Les influenceurs semblent avoir réponse à toutes les questions des parlementaires. Le dernier interrogé, Nasser Sari, surnommé «Nasdas » n’en fait pas exception. S’il a annoncé ce week-end se retirer des réseaux sociaux pour «se recentrer sur ses priorités», il a été la cible de nombreux comportements problématiques. Suivi par plus de 9,3 millions de personnes sur Snapchat, il a notamment mis en scène des personnes défavorisées, dont des mineurs désœuvrés, qu’il filme dans une villa comme une téléréalité.
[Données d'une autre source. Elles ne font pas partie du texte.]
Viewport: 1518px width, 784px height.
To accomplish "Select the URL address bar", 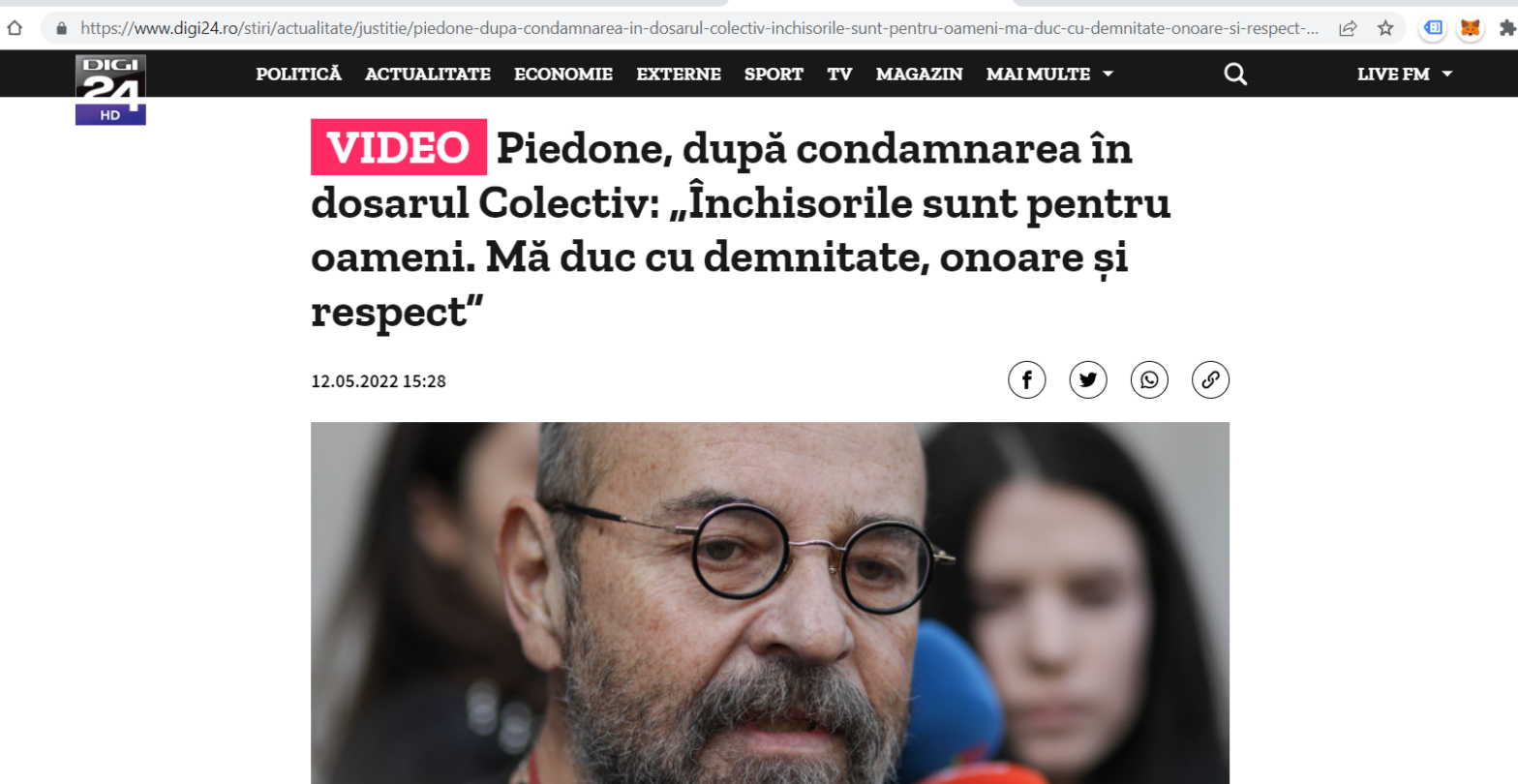I will (x=697, y=28).
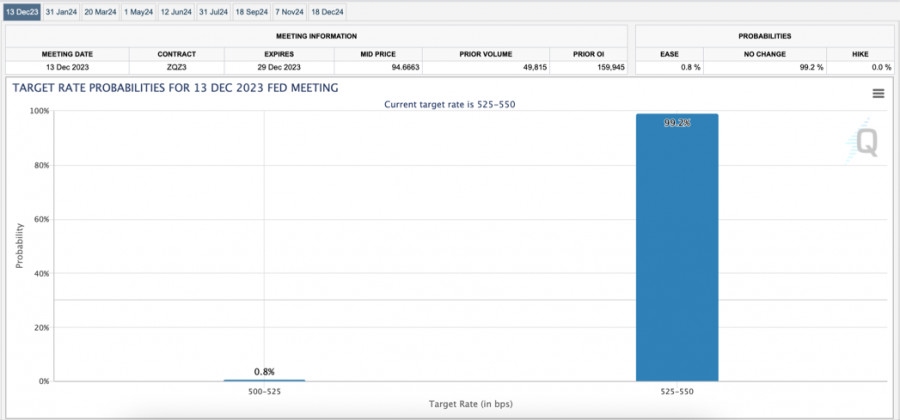Go to the 1 May24 tab
The image size is (900, 420).
[x=139, y=11]
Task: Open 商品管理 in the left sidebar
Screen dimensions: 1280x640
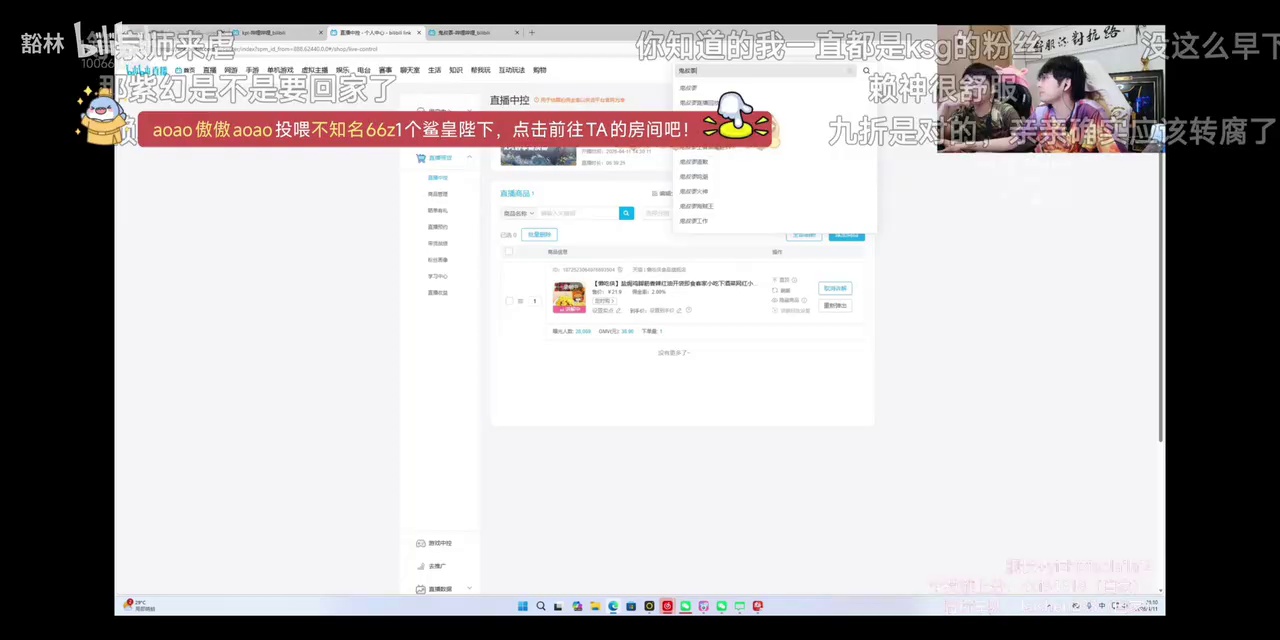Action: coord(438,194)
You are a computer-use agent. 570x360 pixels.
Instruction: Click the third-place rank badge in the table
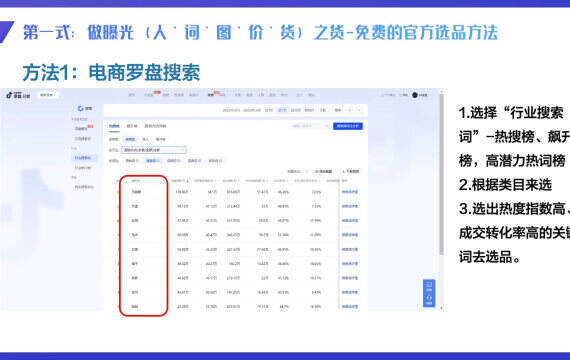tap(118, 221)
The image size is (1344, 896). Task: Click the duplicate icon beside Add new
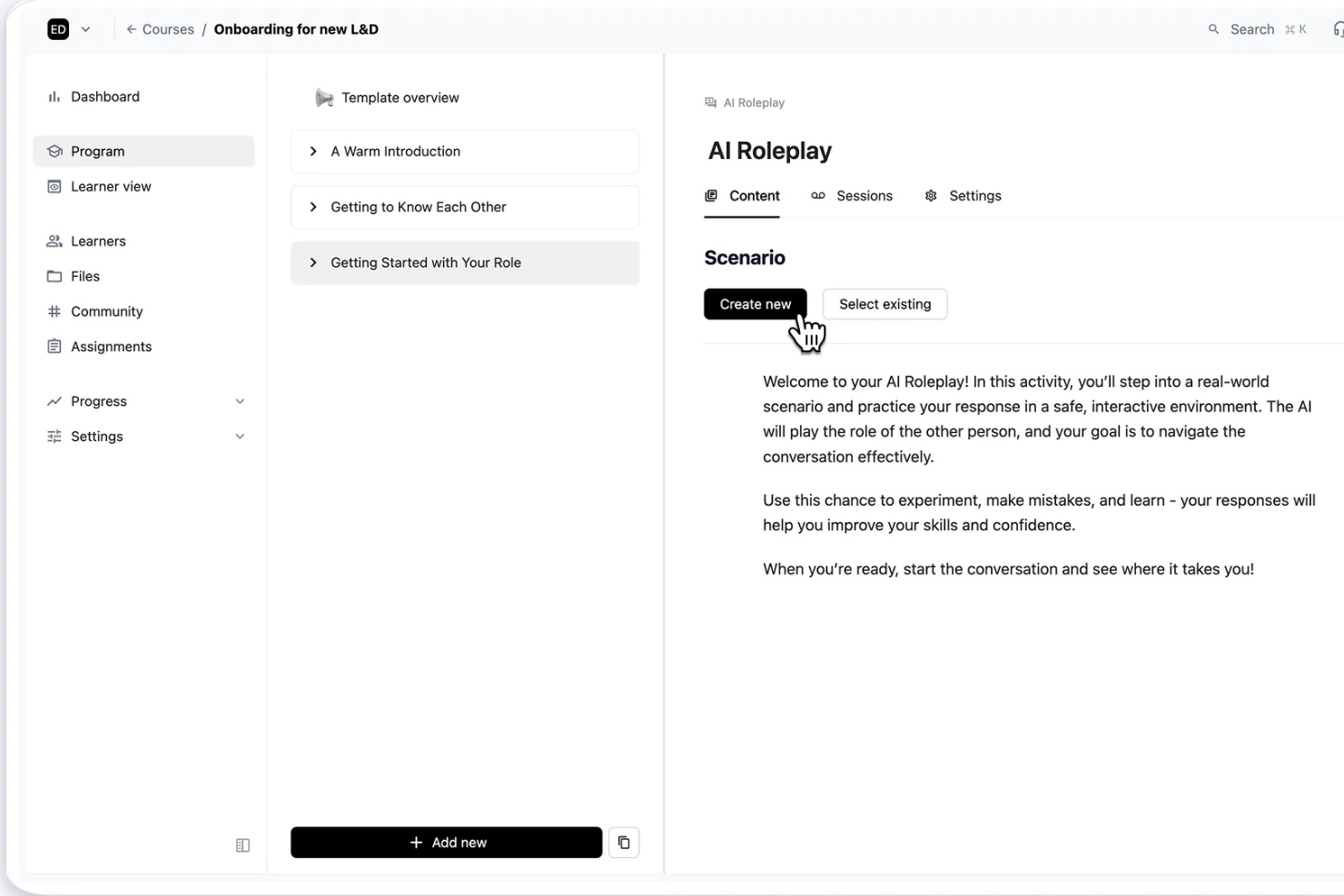click(x=624, y=842)
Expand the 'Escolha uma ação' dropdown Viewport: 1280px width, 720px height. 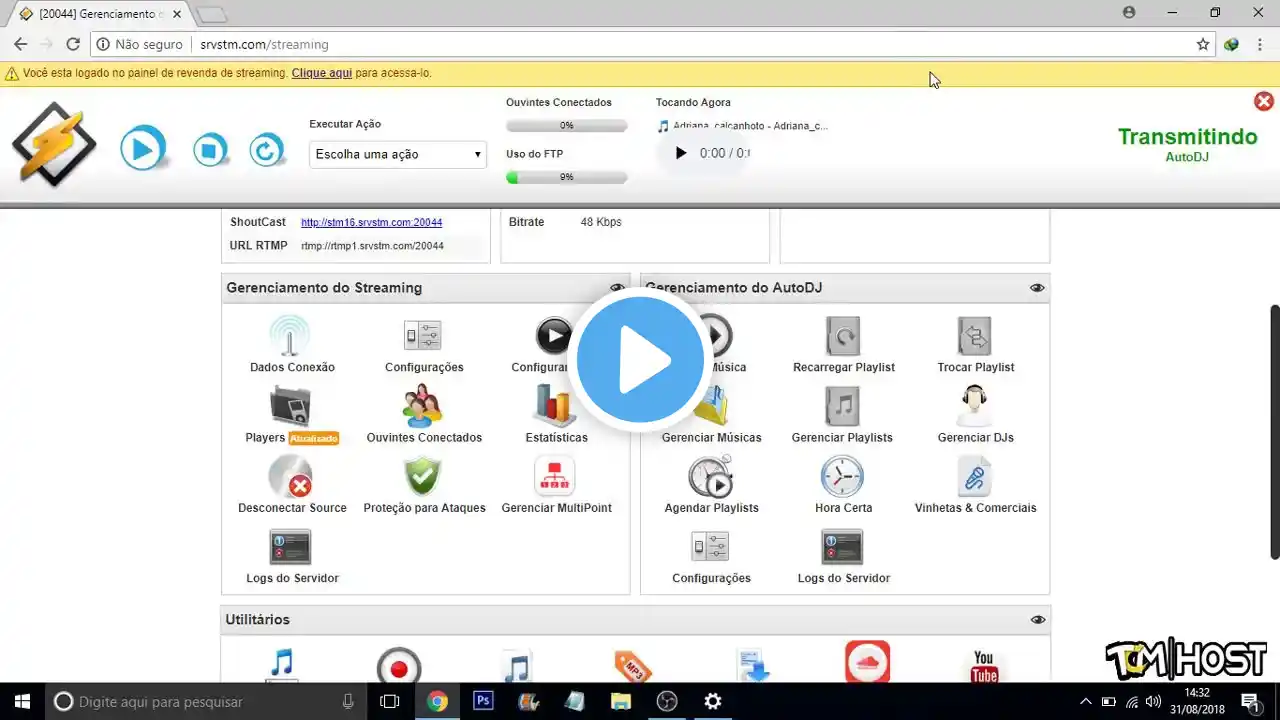pyautogui.click(x=397, y=154)
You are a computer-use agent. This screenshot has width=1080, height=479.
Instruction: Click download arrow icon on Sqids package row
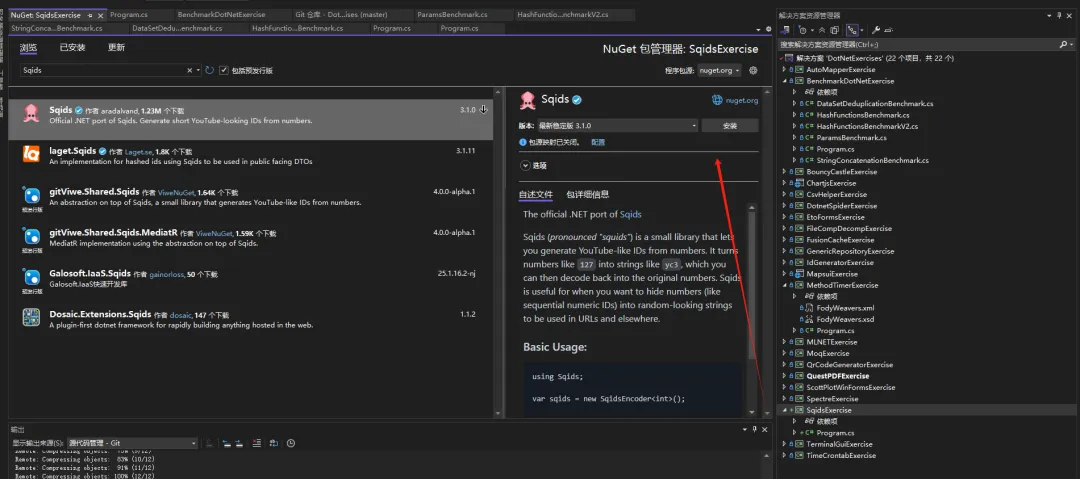point(484,110)
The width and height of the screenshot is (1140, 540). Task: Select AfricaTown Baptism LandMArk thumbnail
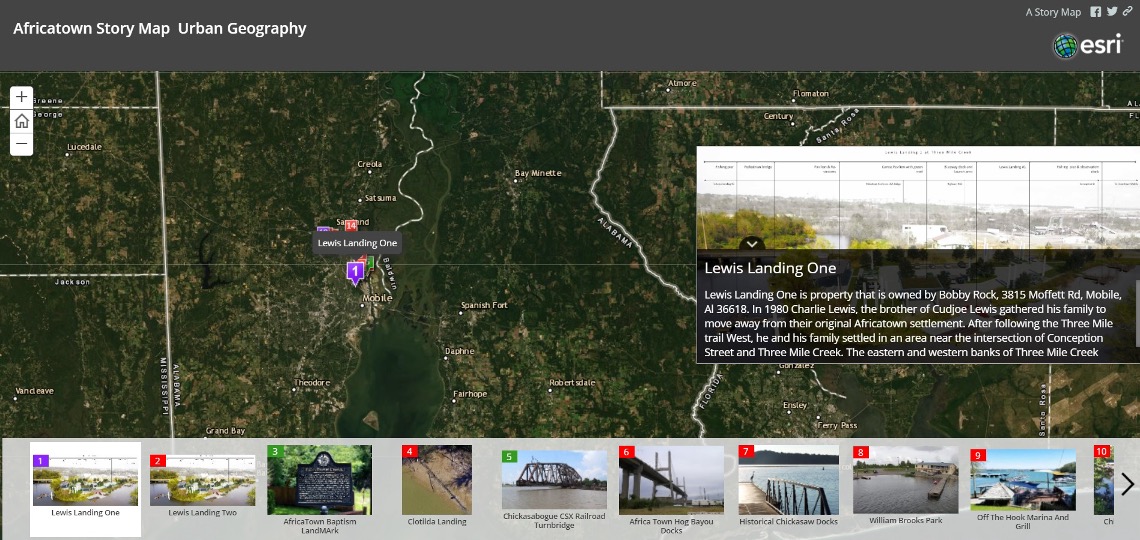(x=320, y=485)
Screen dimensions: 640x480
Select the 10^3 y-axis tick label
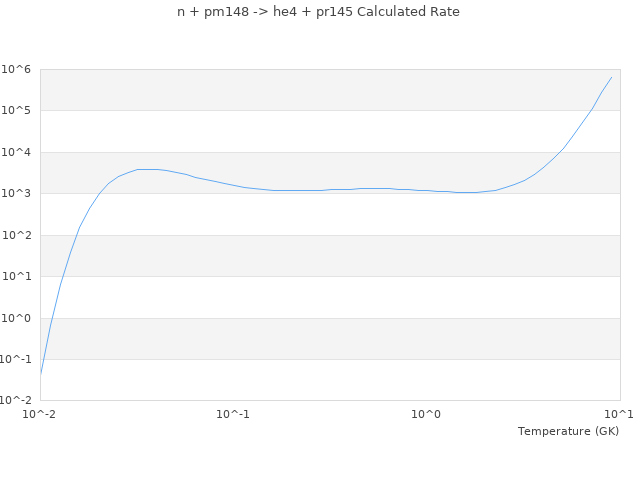coord(16,194)
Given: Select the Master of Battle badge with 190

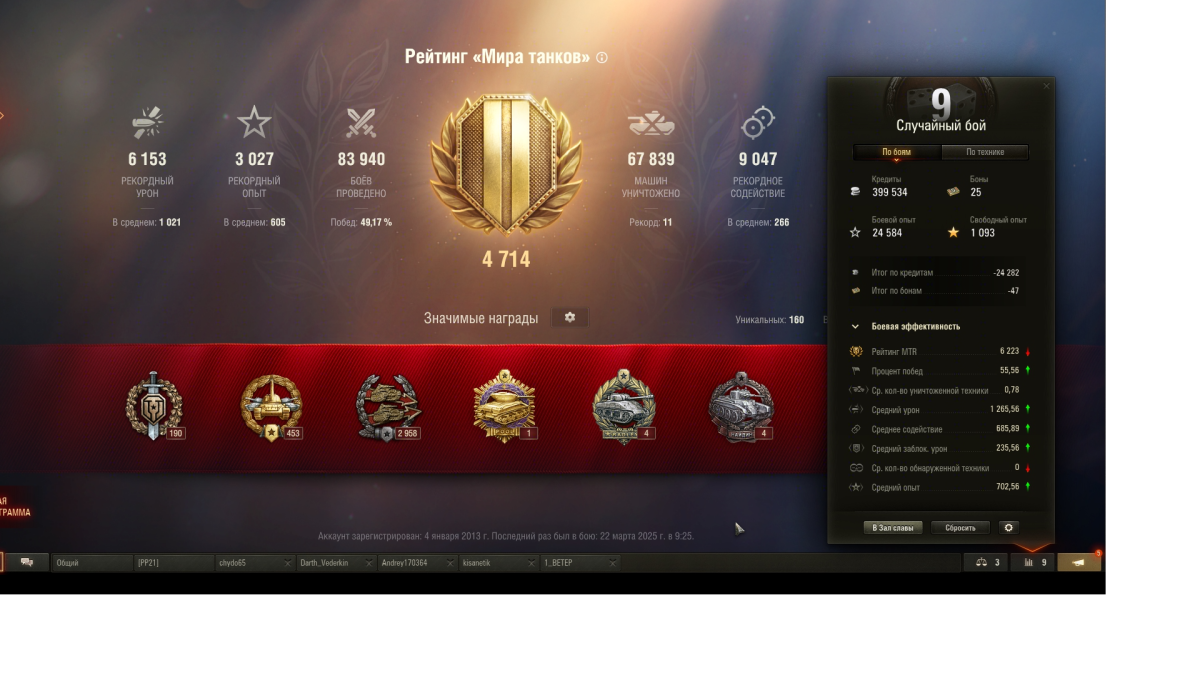Looking at the screenshot, I should point(154,406).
Popularisé pour mettre en avant sa «chienne de vie», il a également eu des remarques sexistes et des agressions verbales à l’encontre de certains de ses invités. Surnommé également le «Robin des bois numérique», il s’est filmé en train de distribuer des billets de banque dans la rue. Ce mardi, il explique «qu’il y a aussi une responsabilité parentale» et que «ce n’est pas normal que des enfants soient à 600 kilomètres de leur domicile» pour venir le voir à Perpignan. Il demande à ses fans «d’arrêter de croire au rêve Nasdas». Pour autant, il ajoute «ne pas s’arrêter de vivre» et ne sait pas s’il stoppera ses publications «durant un an, deux ans ou trois ans». «Je perds beaucoup d’argent», affirme l’influenceur, n’hésitant pas à remettre en cause le comportement des députés, d’un ton provocateur.